| ABOUT THIS TASK |
Please repeat the records word for word and skip the pictures.

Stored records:

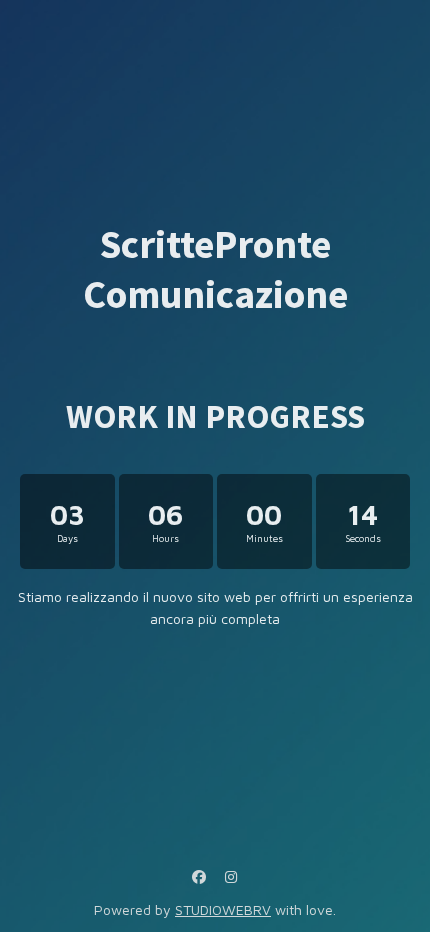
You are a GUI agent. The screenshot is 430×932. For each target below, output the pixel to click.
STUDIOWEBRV (223, 909)
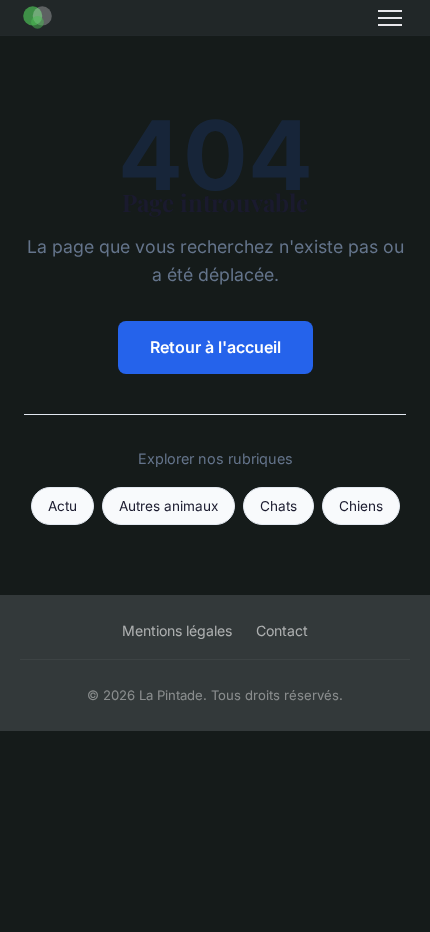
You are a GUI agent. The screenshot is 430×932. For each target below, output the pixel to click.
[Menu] (390, 18)
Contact (282, 630)
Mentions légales (177, 630)
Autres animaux (168, 506)
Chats (278, 506)
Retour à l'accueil (215, 347)
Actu (62, 506)
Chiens (361, 506)
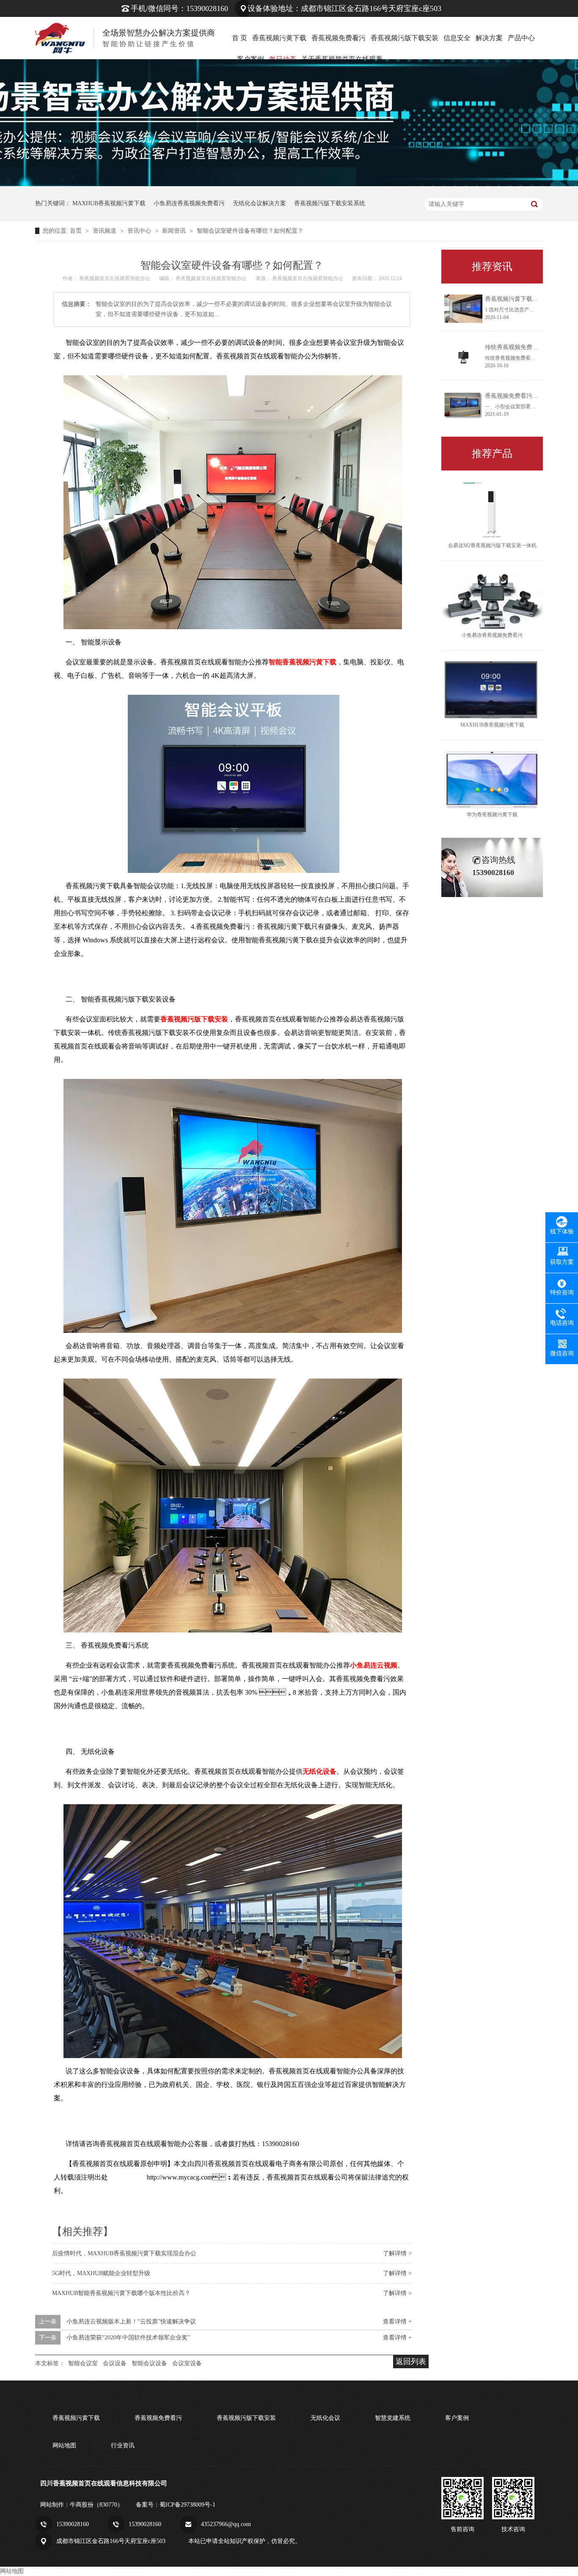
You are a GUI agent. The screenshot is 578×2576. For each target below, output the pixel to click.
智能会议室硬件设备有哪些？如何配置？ (250, 231)
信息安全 (457, 37)
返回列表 (411, 2361)
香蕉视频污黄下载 (279, 37)
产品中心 (521, 37)
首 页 (239, 37)
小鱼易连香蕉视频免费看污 (189, 203)
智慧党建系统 (392, 2418)
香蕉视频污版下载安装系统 (329, 203)
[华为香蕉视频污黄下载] (492, 779)
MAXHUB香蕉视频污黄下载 (109, 203)
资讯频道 (105, 231)
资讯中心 (140, 231)
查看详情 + (397, 2321)
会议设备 (115, 2363)
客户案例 (457, 2418)
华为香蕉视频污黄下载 (492, 814)
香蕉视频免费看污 (338, 37)
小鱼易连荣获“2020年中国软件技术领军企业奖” (128, 2337)
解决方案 (489, 37)
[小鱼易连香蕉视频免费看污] (492, 600)
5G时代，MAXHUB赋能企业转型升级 (101, 2273)
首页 (76, 231)
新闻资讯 (174, 231)
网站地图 (64, 2445)
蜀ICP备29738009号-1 (187, 2505)
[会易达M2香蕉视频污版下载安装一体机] (492, 510)
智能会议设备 (149, 2363)
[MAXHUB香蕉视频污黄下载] (492, 689)
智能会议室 (83, 2363)
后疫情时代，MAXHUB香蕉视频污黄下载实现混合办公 (124, 2253)
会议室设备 (187, 2363)
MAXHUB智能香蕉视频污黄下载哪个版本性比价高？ (121, 2293)
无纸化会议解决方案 (259, 203)
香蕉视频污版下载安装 (404, 37)
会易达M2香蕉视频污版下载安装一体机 (492, 545)
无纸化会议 (325, 2418)
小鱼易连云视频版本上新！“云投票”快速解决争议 (131, 2321)
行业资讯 (123, 2445)
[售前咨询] (462, 2498)
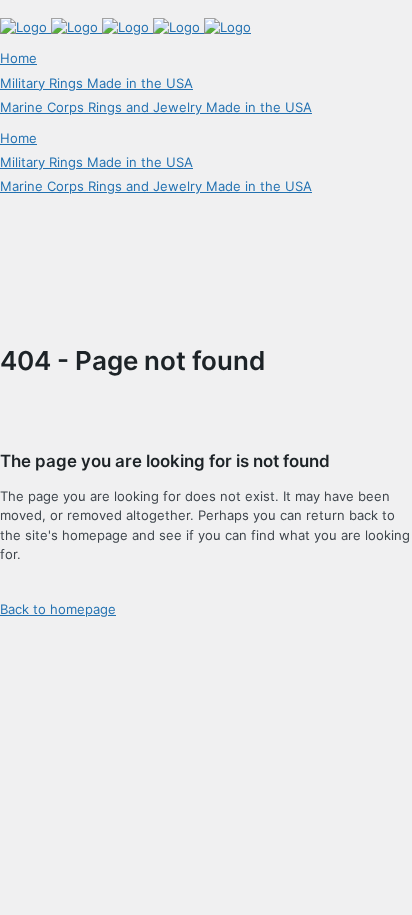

| TASK RESULT |
You are a GUI agent. The screenshot is 430×932. For each target below, output the pixel to click.
STUDIOWEBRV (223, 909)
You are a GUI agent. The screenshot is 430×932. For each target below, output the pixel to click.
[Menu] (390, 18)
Contact (282, 630)
Mentions légales (177, 630)
Autres animaux (168, 506)
Chats (278, 506)
Retour à l'accueil (215, 347)
Actu (62, 506)
Chiens (361, 506)
You are a GUI agent. The screenshot is 578×2576. For each target below, output the pixel to click.
智能会议室硬件设备有哪些？如何配置？ (250, 231)
信息安全 (457, 37)
返回列表 (411, 2361)
香蕉视频污黄下载 (279, 37)
产品中心 (521, 37)
首 页 (239, 37)
小鱼易连香蕉视频免费看污 (189, 203)
智慧党建系统 (392, 2418)
香蕉视频污版下载安装系统 (329, 203)
[华为香蕉视频污黄下载] (492, 779)
MAXHUB香蕉视频污黄下载 (109, 203)
资讯频道 (105, 231)
资讯中心 (140, 231)
查看详情 + (397, 2321)
会议设备 (115, 2363)
客户案例 (457, 2418)
华为香蕉视频污黄下载 (492, 814)
香蕉视频免费看污 (338, 37)
小鱼易连荣获“2020年中国软件技术领军企业奖” (128, 2337)
解决方案 (489, 37)
[小鱼易连香蕉视频免费看污] (492, 600)
5G时代，MAXHUB赋能企业转型升级 (101, 2273)
首页 (76, 231)
新闻资讯 (174, 231)
网站地图 (64, 2445)
蜀ICP备29738009号-1 (187, 2505)
[会易达M2香蕉视频污版下载安装一体机] (492, 510)
智能会议设备 (149, 2363)
[MAXHUB香蕉视频污黄下载] (492, 689)
智能会议室 (83, 2363)
后疫情时代，MAXHUB香蕉视频污黄下载实现混合办公 (124, 2253)
会议室设备 (187, 2363)
MAXHUB智能香蕉视频污黄下载哪个版本性比价高？ (121, 2293)
无纸化会议解决方案 (259, 203)
香蕉视频污版下载安装 (404, 37)
会易达M2香蕉视频污版下载安装一体机 (492, 545)
无纸化会议 (325, 2418)
小鱼易连云视频版本上新！“云投票”快速解决争议 (131, 2321)
行业资讯 (123, 2445)
[售前咨询] (462, 2498)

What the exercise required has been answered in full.